But cooling M.2 SSDs is a questionable decision.  While it is beneficial to cool the controller so it **can** (likely doesn't need to in most cases) benefit from cooling to eliminate any potential throttling, it is in fact not recommended to cool the flash as it prefers to be warm (40C) ... especially while writing.  JEDEC rates SSDs ast 40C and this is what you want ... if you force the flash temp town near 25C (close to room temperature) , you actually reduce the end of life data retention time in half.  When installing, heat sinks, it is recommended that the thermal pad extend only over the controller and not over the flash.


----------



## Vario (Apr 7, 2019)

"If it ain't broke, don't fix it" - Confucius.


----------



## Vlada011 (Apr 7, 2019)

Look this guy what done him for 2 minutes. And it's not even close and only have access to 40% of M.2 other part is completely below GPU. Only screw see on the end.









From 55 to 38C idle, and it's not even so close.
70C max is from period before I install him. But this is insane. I don't want to use such things.

Now I see why guys on Z370 and Z390 have 35-40C on M.2.
I could find 20 mm fan. But this old Corsair Air Flow was mad cooler and build quality.
Thick Aluminium case for 2 fans give them some cool fan sound.

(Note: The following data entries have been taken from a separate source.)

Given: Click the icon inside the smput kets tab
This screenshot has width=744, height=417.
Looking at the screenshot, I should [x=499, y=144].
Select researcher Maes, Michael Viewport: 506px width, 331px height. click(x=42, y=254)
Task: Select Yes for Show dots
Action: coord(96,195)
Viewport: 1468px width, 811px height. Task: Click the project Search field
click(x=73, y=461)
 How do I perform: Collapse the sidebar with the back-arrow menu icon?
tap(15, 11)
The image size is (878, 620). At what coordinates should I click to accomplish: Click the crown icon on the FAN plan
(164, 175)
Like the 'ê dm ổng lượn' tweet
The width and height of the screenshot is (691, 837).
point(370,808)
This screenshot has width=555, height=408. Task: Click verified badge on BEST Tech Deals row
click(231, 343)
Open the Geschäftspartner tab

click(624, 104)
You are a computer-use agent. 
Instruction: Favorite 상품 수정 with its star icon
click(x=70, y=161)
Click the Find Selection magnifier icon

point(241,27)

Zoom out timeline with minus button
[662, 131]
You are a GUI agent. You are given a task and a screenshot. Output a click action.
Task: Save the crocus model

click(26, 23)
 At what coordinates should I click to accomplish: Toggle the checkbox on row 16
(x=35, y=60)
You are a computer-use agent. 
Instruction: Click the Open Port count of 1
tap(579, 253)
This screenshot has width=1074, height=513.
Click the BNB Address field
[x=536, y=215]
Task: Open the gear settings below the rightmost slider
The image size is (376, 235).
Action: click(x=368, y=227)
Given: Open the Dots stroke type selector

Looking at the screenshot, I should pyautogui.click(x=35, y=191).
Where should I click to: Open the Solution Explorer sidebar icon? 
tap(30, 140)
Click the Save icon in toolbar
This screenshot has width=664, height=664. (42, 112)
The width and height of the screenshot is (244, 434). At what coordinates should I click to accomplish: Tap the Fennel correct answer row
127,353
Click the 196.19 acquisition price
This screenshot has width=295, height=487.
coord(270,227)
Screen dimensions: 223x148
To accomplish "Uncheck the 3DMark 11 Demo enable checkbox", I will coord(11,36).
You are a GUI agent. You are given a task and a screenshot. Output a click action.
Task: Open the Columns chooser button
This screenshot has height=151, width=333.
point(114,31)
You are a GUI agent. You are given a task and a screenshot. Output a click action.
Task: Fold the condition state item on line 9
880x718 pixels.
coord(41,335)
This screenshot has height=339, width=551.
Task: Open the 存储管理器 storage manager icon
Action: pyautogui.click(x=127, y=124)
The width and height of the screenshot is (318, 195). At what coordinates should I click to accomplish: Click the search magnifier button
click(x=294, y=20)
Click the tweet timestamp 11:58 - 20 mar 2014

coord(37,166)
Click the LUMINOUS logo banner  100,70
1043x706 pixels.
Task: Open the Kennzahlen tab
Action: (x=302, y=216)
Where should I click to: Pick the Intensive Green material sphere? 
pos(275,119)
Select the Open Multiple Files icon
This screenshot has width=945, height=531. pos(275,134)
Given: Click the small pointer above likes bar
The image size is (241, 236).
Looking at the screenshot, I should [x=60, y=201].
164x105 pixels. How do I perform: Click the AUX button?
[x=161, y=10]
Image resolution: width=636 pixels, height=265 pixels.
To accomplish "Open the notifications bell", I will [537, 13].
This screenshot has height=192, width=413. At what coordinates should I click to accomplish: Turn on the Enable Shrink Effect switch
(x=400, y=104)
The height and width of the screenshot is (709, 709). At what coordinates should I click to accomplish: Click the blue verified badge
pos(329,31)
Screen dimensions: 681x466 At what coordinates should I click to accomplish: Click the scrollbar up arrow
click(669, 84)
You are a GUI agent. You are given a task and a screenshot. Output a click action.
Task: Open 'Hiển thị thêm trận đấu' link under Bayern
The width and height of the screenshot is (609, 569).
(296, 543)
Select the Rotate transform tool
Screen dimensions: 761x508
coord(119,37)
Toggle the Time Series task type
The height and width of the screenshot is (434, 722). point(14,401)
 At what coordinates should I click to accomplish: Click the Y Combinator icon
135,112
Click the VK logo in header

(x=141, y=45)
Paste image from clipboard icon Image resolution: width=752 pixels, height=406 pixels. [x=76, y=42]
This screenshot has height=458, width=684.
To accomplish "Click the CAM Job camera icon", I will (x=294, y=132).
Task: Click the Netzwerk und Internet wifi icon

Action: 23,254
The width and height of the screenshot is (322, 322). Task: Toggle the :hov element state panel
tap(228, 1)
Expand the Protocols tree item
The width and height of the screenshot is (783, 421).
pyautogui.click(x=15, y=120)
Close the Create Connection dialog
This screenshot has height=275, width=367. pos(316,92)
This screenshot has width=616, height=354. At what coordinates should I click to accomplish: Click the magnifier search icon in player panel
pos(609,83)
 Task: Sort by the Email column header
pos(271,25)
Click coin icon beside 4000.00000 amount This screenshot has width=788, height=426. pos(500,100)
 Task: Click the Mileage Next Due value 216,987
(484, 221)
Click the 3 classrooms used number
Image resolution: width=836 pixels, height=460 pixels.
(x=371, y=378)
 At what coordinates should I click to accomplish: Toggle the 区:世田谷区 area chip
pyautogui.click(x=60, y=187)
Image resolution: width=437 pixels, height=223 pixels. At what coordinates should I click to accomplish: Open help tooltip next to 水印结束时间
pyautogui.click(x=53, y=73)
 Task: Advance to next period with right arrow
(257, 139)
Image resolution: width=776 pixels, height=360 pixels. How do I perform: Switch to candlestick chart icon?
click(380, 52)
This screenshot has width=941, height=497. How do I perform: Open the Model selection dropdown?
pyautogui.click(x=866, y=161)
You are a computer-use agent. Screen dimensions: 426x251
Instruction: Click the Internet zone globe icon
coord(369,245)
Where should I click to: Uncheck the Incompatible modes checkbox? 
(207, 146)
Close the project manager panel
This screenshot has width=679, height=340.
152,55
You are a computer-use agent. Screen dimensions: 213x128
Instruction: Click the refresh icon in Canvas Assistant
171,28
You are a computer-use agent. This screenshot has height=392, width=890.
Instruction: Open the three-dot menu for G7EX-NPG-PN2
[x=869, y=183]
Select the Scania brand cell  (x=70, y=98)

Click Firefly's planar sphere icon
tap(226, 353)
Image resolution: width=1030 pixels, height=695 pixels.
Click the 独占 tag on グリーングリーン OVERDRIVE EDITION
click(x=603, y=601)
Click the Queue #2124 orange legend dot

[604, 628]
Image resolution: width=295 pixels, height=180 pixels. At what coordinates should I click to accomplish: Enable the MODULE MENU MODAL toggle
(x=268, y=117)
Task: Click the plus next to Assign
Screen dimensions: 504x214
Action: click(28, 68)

On video you post guy removed labels from heatsink. Two labels influence on thickness of SSD.
Listen only that noise while he push SSD. Belive me it's not easy as on video.
I pushed one side, than other parts one clip success and other last no way.
Sorry I couldn't risk. If that's only possible way to install heatsink on M.2 I would be angry on me and push him until I break M.2 and until I learn how to install him.
But that's only stupidest possible way to install cooler on M.2 with biggest chance to kill M.2, nothing else.
And what I do, suffer to find way to install M.2 on stupidest heatsink, no.
People who kill M.2 have full reason to blame EK.


----------



## Vario (Apr 8, 2019)

Even 55 idle is fine for those drives.  Though my 970 Pro idles low to mid 30s with no heatsink and no fan on it.


----------



## Vlada011 (Apr 8, 2019)

Second is problem with performance and I never had problems with any SSD, CORSAIR or Samsung, they were always on advertised speed even now after 2 and 5 years of usage. Maybe I will need to contact Samsung. Mostly 4K speed.

If someone have 970 EVO Plus 1TB could help to compare to recognize where is slower and how much.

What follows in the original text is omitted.